一、概述
Prometheus 最开始是由 SoundCloud 开发的开源监控告警系统,是 Google BorgMon 监控系统的开源版本。在 2016 年,Prometheus 加入 CNCF,成为继 Kubernetes 之后第二个被 CNCF 托管的项目。随着 Kubernetes 在容器编排领头羊地位的确立,Prometheus 也成为 Kubernetes 容器监控的标配。
二、使用 Helm 安装 Prometheus
地址:https://artifacthub.io/packages/helm/prometheus-community/prometheus
1.配置helm源
helm repo add prometheus-community https://prometheus-community.github.io/helm-charts
helm repo update
helm search repo prometheus-community/prometheus
2.解压
tar -xvf prometheus-22.6.6.tgz
[root@k8s-master prometheus]# ls
Chart.lock charts Chart.yaml README.md templates values.schema.json values.yaml
3.制作prometheus镜像
在多个环境中经常出现版本不一致的情况,上线的时候容易出现混乱(其中集成了dockerize工具)
vim Dockerfile
FROM alpine:latest
RUN apk add --no-cache openssl curl
ENV DOCKERIZE_VERSION v0.7.0
RUN wget https://github.com/jwilder/dockerize/releases/download/$DOCKERIZE_VERSION/dockerize-alpine-linux-amd64-$DOCKERIZE_VERSION.tar.gz \
&& tar -C /usr/local/bin -xzvf dockerize-alpine-linux-amd64-$DOCKERIZE_VERSION.tar.gz \
&& rm dockerize-alpine-linux-amd64-$DOCKERIZE_VERSION.tar.gz
RUN curl -LO https://github.com/prometheus/prometheus/releases/download/v2.45.0/prometheus-2.45.0.linux-amd64.tar.gz && \
tar -xvf prometheus-2.45.0.linux-amd64.tar.gz -C / && \
mv /prometheus-2.45.0.linux-amd64 /prometheus && \
mkdir /prometheus/config /prometheus/rules && \
rm prometheus-2.45.0.linux-amd64.tar.gz
WORKDIR /prometheus
ENTRYPOINT ["/prometheus/prometheus"]
[root@k8s-master alpine]# docker build -t prometheus:alpine-base-2.45.1 . (作为基础镜像)

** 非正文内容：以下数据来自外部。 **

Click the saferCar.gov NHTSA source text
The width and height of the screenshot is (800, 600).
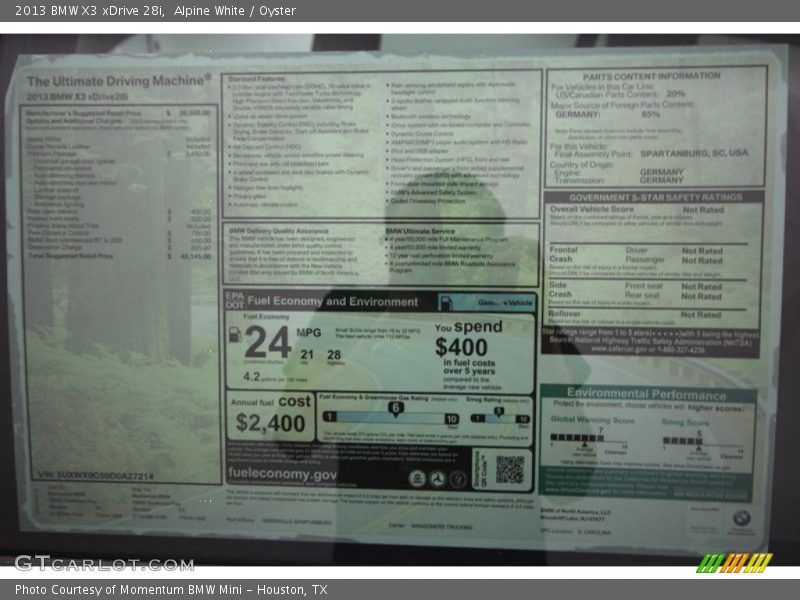click(650, 346)
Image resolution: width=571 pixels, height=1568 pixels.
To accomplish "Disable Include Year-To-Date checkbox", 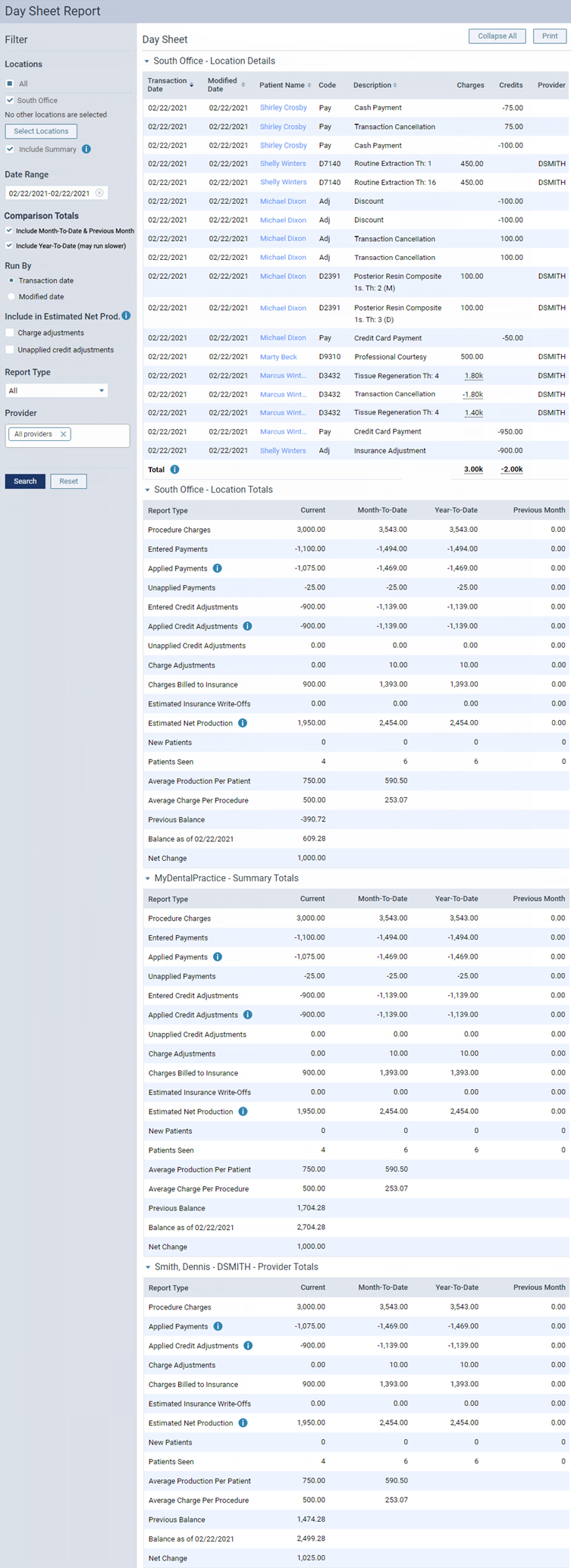I will coord(9,246).
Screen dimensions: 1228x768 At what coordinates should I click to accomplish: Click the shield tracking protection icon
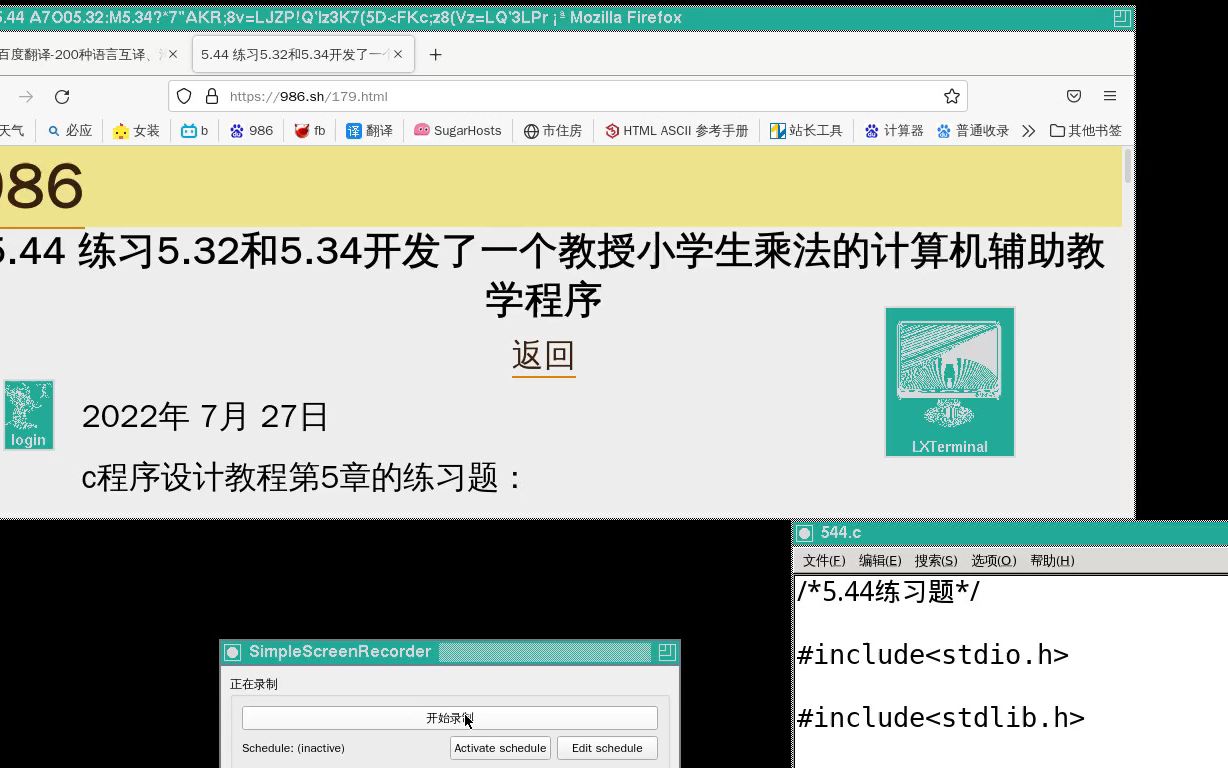(x=183, y=96)
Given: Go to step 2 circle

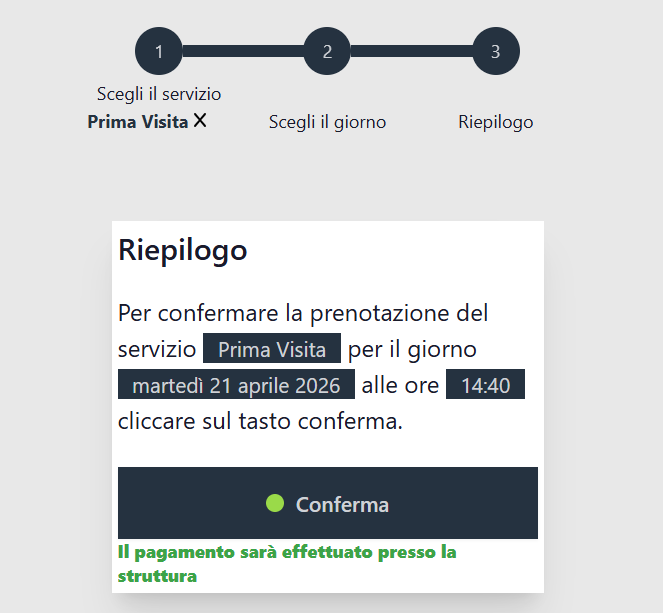Looking at the screenshot, I should [327, 51].
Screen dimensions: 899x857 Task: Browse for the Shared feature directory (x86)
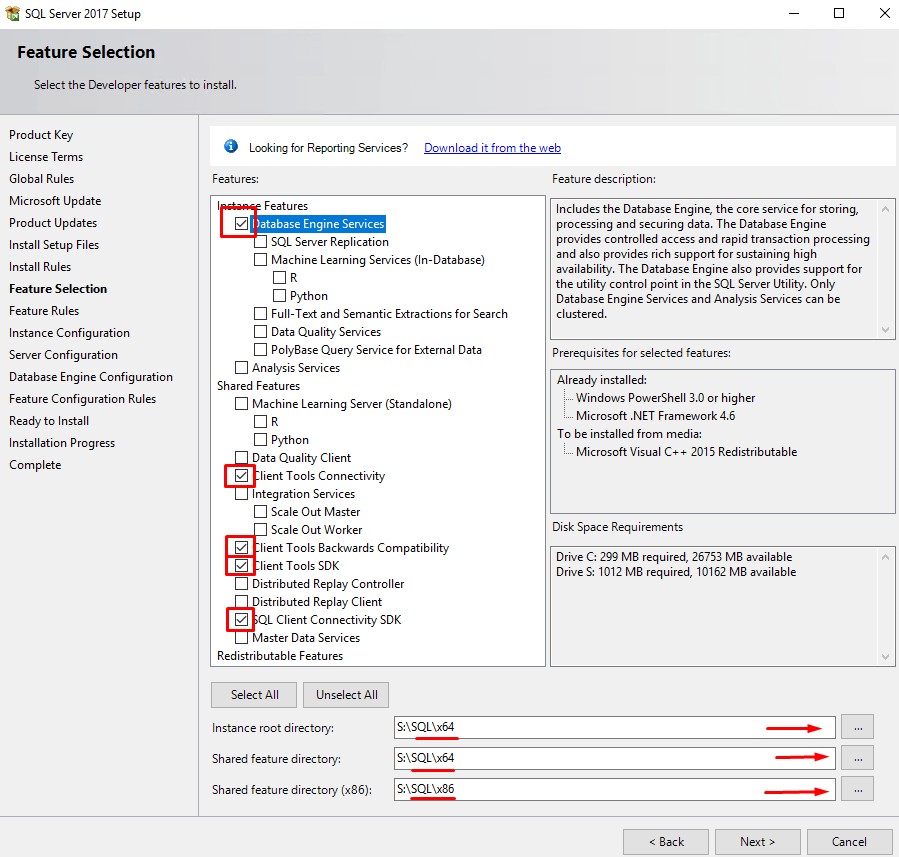tap(857, 789)
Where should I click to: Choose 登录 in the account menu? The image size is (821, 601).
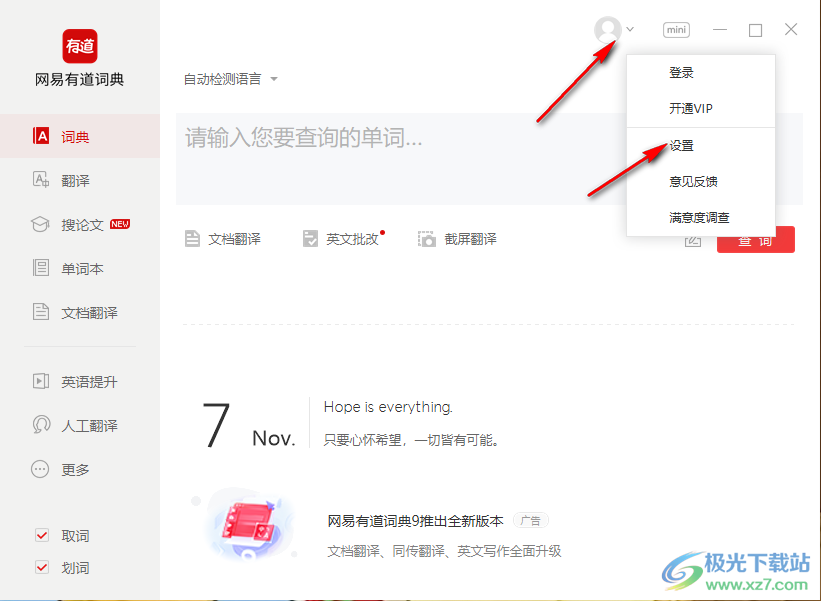click(x=682, y=73)
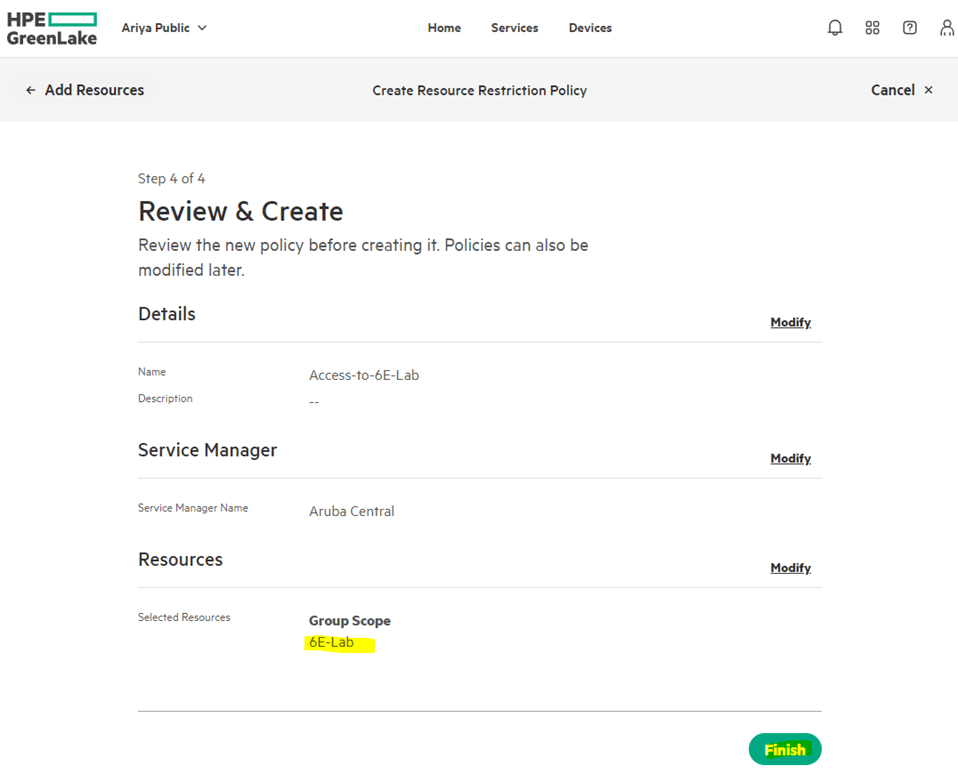Click the HPE GreenLake logo
Image resolution: width=958 pixels, height=774 pixels.
click(52, 28)
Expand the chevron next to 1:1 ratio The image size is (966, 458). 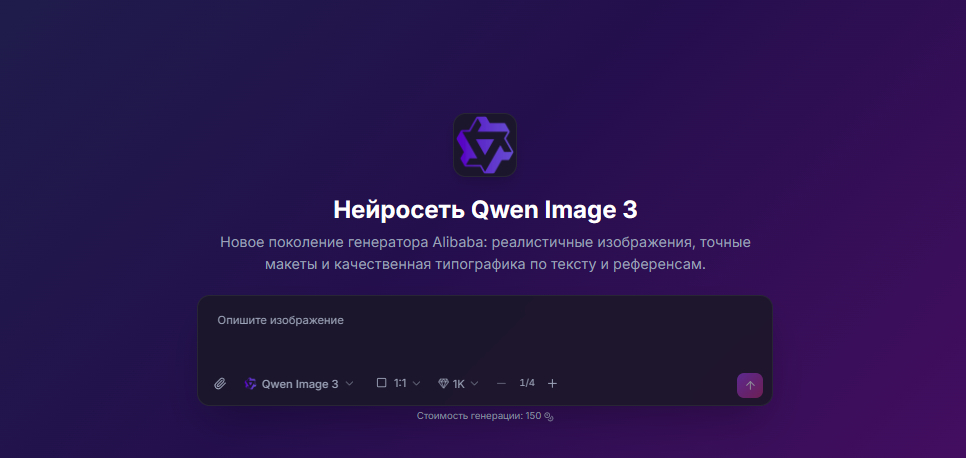coord(416,383)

[root@k8s-master prometheus]# ls
conf Dockerfile entrypoint.sh README.md rules
[root@k8s-master prometheus]# cat Dockerfile
[root@k8s-master prometheus]# cat Dockerfile
ARG VERISON
FROM prometheus:${VERISON:-alpine-base-2.45.1}
LABEL changelog="monitor prometheus"
MAINTAINER "xxxx@163.com"
COPY conf /prometheus/conf
COPY rules /prometheus/rules
COPY entrypoint.sh /prometheus/entrypoint.sh
ENTRYPOINT ["/prometheus/entrypoint.sh"]
[root@k8s-master prometheus]# cat entrypoint.sh
#!/bin/sh
# gender alert rule
dockerize -template /prometheus/rules/node.rules.template /prometheus/rules/node.rules.yml
# gender env config_file
if [ -n "$CONFIG_FILE" ];then
dockerize -template /prometheus/conf/template/${CONFIG_FILE} /prometheus/conf/${CONFIG_FILE}
fi
rm -rf /prometheus/data/lock
ENTRYPOINT /prometheus/prometheus --config.file=/prometheus/config/${CONFIG_FILE} \
--storage.tsdb.path=/prometheus/data \
--web.console.libraries=/prometheus/console_libraries \
--web.console.templates=/prometheus/consoles \
--web.enable-lifecycle \
--web.enable-admin-api
dockerize 会将.template文件渲染成相关的文件 例如prometheus.yml.template --> prometheus.yml 这样同一个镜像通过env(SVC_ALERTMANEGER)环境变量可以用于多个环境
[root@k8s-master prometheus]# cat conf/template/prometheus.yml.template
# my global config
global:
scrape_interval: 15s # Set the scrape interval to every 15 seconds. Default is every 1 minute.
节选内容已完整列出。